Na rua diante do hotel, o Ferrari preto ainda permanecia estacionado.

A janela do motorista baixou-se alguns centímetros, e a mão que segurava o cigarro repousava languidamente, os dedos longos e bem delineados movendo-se levemente sob a luz fria da lua, batendo a cinza que caía em flocos.

Dentro do carro, o homem vestia uma camisa preta com alguns botões desabotoados, o olhar perdido nos andares do hotel, sem revelar para qual andar olhava. Ao lado, o telefone, com o viva-voz ativado, mantinha a ligação.

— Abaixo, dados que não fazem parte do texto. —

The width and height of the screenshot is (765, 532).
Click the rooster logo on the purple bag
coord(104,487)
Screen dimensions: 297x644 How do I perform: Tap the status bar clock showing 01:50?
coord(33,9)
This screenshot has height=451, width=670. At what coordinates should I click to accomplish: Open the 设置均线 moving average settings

— Você acha que, se eu sugerisse, ela aceitaria?

Sua voz era inexpressiva, como águas paradas, sem a menor ondulação.

Cheng Si silenciou.

Era verdade.
Conhecendo Lin Xi como conheciam, era provável que ela não só recusasse, como passasse a evitá-los ainda mais.

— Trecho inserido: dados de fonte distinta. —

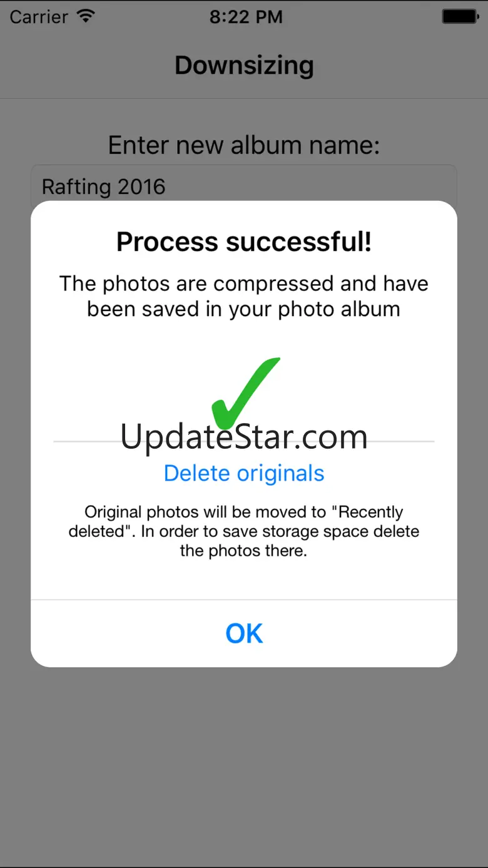Select the album name field showing Rafting 2016
This screenshot has height=868, width=488.
tap(244, 185)
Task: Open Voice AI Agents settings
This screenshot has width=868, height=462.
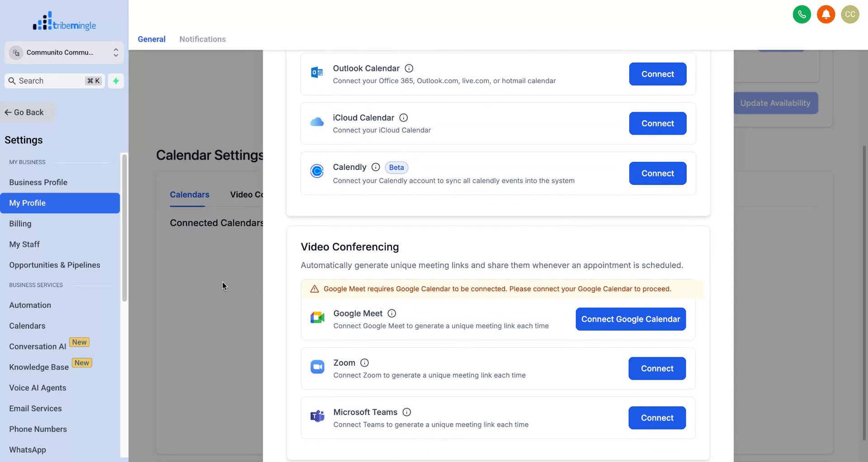Action: pyautogui.click(x=38, y=388)
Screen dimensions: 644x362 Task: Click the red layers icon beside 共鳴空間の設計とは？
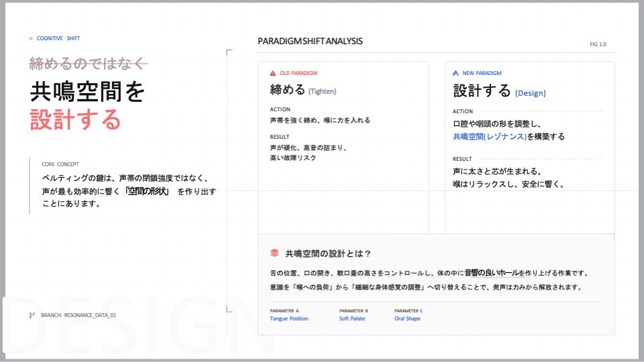coord(274,253)
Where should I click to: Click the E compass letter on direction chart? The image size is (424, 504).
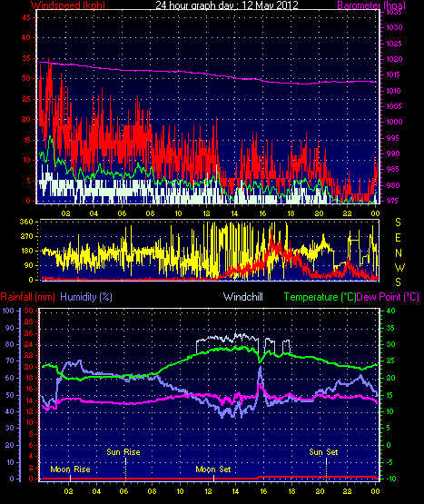tap(398, 238)
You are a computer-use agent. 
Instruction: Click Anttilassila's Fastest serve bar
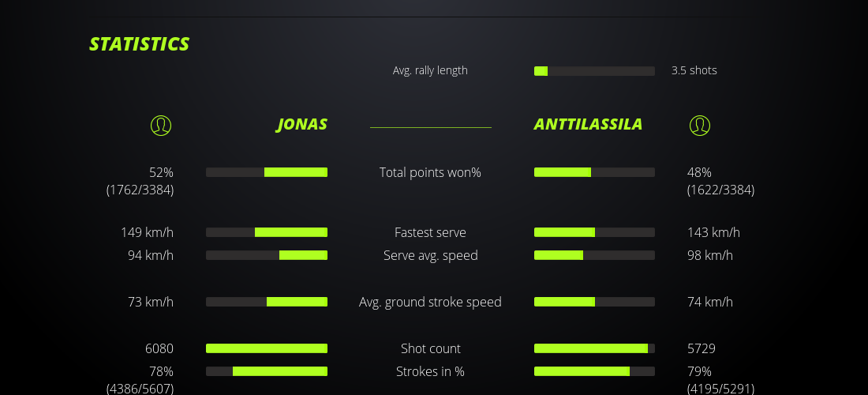point(594,232)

Como no episódio recente na empresa, Qin Yu foi obrigado a recorrer a meios indiretos.

— Está bem, eu falo com ela.

No dia seguinte, ao chegar ao refeitório da empresa, Lin Xi recebeu um telefonema de Cheng Si.

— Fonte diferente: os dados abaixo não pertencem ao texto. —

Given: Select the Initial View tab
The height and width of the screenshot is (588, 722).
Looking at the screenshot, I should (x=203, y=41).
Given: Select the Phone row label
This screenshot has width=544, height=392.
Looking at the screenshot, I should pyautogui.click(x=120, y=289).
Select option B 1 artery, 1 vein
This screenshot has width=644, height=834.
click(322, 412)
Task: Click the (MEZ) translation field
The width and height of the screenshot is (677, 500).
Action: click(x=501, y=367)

— O quarto irmão quer falar comigo? — indagou.

— Soube por sua mãe que você não voltou para casa esses dias?

— Sim, estou num hotel próximo ao trabalho, fica mais prático.

— Falha minha, devia ter perguntado antes — Cheng Si iniciou seu teatrinho. — Tenho um apartamento vago perto da empresa, vá morar lá.

— Não precisa, já estou procurando um lugar.

— Que nada, temos imóveis sobrando na família! O que não falta para mim é apartamento vazio!

— Além disso, você me ajudou tanto, não precisa de tanta cerimônia. Vai continuar me tratando como estranho?

— Você... não vai aceitar?

— Não estou morando lá no momento. Comprei para facilitar, mas ficou vazio até agora.

— Então está resolvido. Já pedi para uma equipe de limpeza ir até lá, pode se mudar hoje mesmo. Morando no meu apartamento, sua família ficará mais tranquila.

Lembrou-se de como, nos últimos dias, a tia insistia em comprar-lhe um apartamento adequado. Lin Xi, para não dar trabalho à família, aceitou a sugestão de Cheng Si, assim resolveria a questão.

— Eu mando alguém ajudá-la com a mudança esta noite.

— Não precisa, quarto irmão, tenho poucas coisas.

— Não aceito recusa, obedeça ao irmão!

— ... Está bem. Obrigada, quarto irmão.

Ao sair do trabalho, Lin Xi, conforme combinado, aguardava com a bagagem na porta do hotel.

Não viu ninguém que viesse ajudá-la com a mudança, mas encontrou outro visitante inesperado — Qin Yu.